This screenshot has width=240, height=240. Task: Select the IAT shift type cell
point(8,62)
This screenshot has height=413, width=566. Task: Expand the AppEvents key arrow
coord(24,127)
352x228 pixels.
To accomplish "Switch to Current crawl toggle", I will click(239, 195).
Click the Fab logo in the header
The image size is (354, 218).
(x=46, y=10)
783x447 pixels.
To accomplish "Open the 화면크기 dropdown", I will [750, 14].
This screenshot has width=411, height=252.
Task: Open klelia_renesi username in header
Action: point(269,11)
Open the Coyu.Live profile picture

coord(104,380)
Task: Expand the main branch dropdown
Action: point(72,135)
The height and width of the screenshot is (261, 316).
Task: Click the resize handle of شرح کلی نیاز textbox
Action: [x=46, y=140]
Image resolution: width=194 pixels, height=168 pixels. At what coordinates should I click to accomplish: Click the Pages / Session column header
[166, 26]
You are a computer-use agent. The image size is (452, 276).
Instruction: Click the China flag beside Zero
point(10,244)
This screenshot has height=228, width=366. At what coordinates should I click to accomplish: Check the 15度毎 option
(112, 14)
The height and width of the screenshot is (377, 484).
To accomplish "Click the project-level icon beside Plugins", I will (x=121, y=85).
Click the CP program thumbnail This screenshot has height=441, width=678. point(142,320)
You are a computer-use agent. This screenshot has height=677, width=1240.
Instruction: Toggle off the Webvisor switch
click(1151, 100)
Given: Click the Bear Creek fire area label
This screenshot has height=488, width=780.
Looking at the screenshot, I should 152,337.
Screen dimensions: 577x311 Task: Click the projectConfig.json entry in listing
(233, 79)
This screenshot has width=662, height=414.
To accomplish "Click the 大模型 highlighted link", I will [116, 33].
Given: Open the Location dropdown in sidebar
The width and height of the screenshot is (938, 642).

- **Work to complete**
Retype every one of the rows above, keeping each line the same.

- **Correct output**
This screenshot has width=240, height=240. Task: Select the IAT shift type cell
point(8,62)
This screenshot has height=413, width=566. Task: Expand the AppEvents key arrow
coord(24,127)
352x228 pixels.
To accomplish "Switch to Current crawl toggle", I will click(239, 195).
Click the Fab logo in the header
The image size is (354, 218).
(x=46, y=10)
783x447 pixels.
To accomplish "Open the 화면크기 dropdown", I will [750, 14].
This screenshot has width=411, height=252.
Task: Open klelia_renesi username in header
Action: point(269,11)
Open the Coyu.Live profile picture

coord(104,380)
Task: Expand the main branch dropdown
Action: point(72,135)
The height and width of the screenshot is (261, 316).
Task: Click the resize handle of شرح کلی نیاز textbox
Action: [x=46, y=140]
Image resolution: width=194 pixels, height=168 pixels. At what coordinates should I click to accomplish: Click the Pages / Session column header
[166, 26]
You are a computer-use agent. The image size is (452, 276).
Instruction: Click the China flag beside Zero
point(10,244)
This screenshot has height=228, width=366. At what coordinates should I click to accomplish: Check the 15度毎 option
(112, 14)
The height and width of the screenshot is (377, 484).
To accomplish "Click the project-level icon beside Plugins", I will (x=121, y=85).
Click the CP program thumbnail This screenshot has height=441, width=678. point(142,320)
You are a computer-use agent. This screenshot has height=677, width=1240.
Instruction: Toggle off the Webvisor switch
click(1151, 100)
Given: Click the Bear Creek fire area label
This screenshot has height=488, width=780.
Looking at the screenshot, I should 152,337.
Screen dimensions: 577x311 Task: Click the projectConfig.json entry in listing
(233, 79)
This screenshot has width=662, height=414.
To accomplish "Click the 大模型 highlighted link", I will [116, 33].
Given: Open the Location dropdown in sidebar
The width and height of the screenshot is (938, 642).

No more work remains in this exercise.